Oh, yes. I suppose that would be a solid detail. Right now, I use my BMR, calculated at LBM x 10. That's about 1450...give or take. I use 1400 to make the math easier. Then I add projected daily expednature to that to reach AMR.


I need to have a new bodpod/hydro done. It's possible that my BMR has gone up due to my LBM increasing. The numbers still WORK for me though, and that's the most important thing, I suppose.
 
Thanks for the responses guys.

MY stats are 17(18 in 20 days) I weigh as of this morning 196lbs, I'm 5 8, 5 9 with shoes on.

I normally don't watch my carb intake and try to get in at least 30g of protein per meal. BUT really I don't understand something now that I look at you guys how you only eat 30g/protein per meal or so HOW do you get in 5,000 cals/day then. Is your fat the same or more than the amount of protein you take in or something.

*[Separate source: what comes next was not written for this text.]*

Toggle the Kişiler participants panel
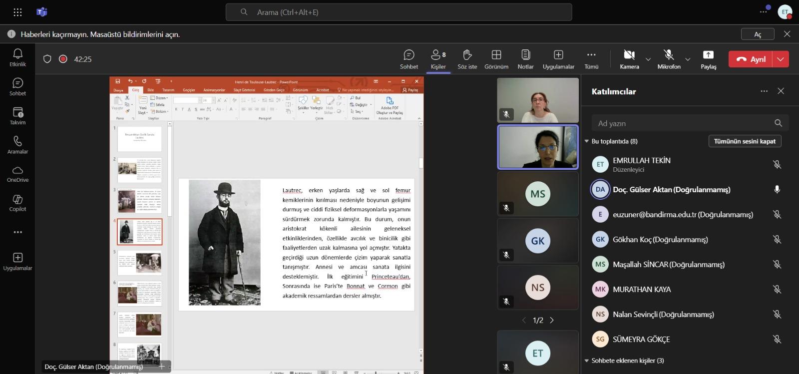Viewport: 799px width, 374px height. (438, 58)
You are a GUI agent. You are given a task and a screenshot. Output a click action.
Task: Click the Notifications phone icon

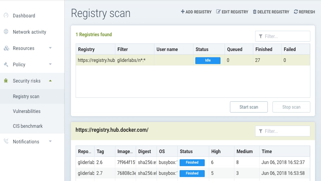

OK Lets say I'm lookin for a diet I don't care the amount of cals, BUT shouldn't I be getting in 200g/protein/day and I know for 1g of protein you need 2g carbs( this might be BB not sure but I read it somewhere) and fat whatever amount I get that day. Would that be good if I was eatin 5-6 times/day
 
I get 300-400, usually about 350, and I eat every couple hours from dawn to dusk...sometimes 6 times a day, sometimes 10. Depends on how long I'm awake.